= Extract to read =
Wednesday, January 19 2005 @ 08:24 PM EST Contributed by: glosser
Linux.com takes a look at the voice recognition capabilities of Linux desktop environments, with special focus on KDE.
Voice control is the next step in human interaction with computers. Voice recognition, and its flip side, speech synthesis, can help you streamline your day-to-day work and organize your Linux desktop in a better way.
To begin conversing with your Linux desktop, download the Sphinx-2 speech recognition engine and the Festival text to speech application. Although the CMU Sphinx Group provides several versions of Sphinx (Sphinx-2, -3, and -4), I use only Sphinx-2, as it is the fastest. Even though it is not as accurate as Sphinx-3 or Sphinx-4, it runs in real time, and therefore works well with live applications.
The installation of Sphinx-2 and Festival should be trivial; most distributions already have binaries, and even compiling from source should not be difficult. Debian users might find Festival a little tricky to install if they own an onboard sound card with AC97 codecs. (The symptom is speech that sounds twice as fast as it should, no matter what speed you set up; unfortunately I couldn't find any solution except for changing the sound card.)
Happily, the normal desktop user will not have to learn Festival's command-line interface, as great applications such as KDE Text-to-Speech System (KTTS) and Perlbox Voice fill this gap. KDE 3.4 will talk to you via Festival, Festival Lite (flite) or FreeTTS (another free speech synthesis written in Java), in a multitude of languages and accents. If you want to use KTTS with your present KDE desktop, sources as well as binaries for Debian, SUSE, and Mandrake are available at KTTS's home page.

= Given data =
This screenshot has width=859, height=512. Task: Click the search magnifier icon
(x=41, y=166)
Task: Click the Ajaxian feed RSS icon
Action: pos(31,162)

= Directions =
Please repeat the stretch of the voice recognition article from "Wednesday, January 19" through "a better way." word for word. The lines are separate material, apart from the voice recognition article.

= Result of this exercise =
Wednesday, January 19 2005 @ 08:24 PM EST Contributed by: glosser
Linux.com takes a look at the voice recognition capabilities of Linux desktop environments, with special focus on KDE.
Voice control is the next step in human interaction with computers. Voice recognition, and its flip side, speech synthesis, can help you streamline your day-to-day work and organize your Linux desktop in a better way.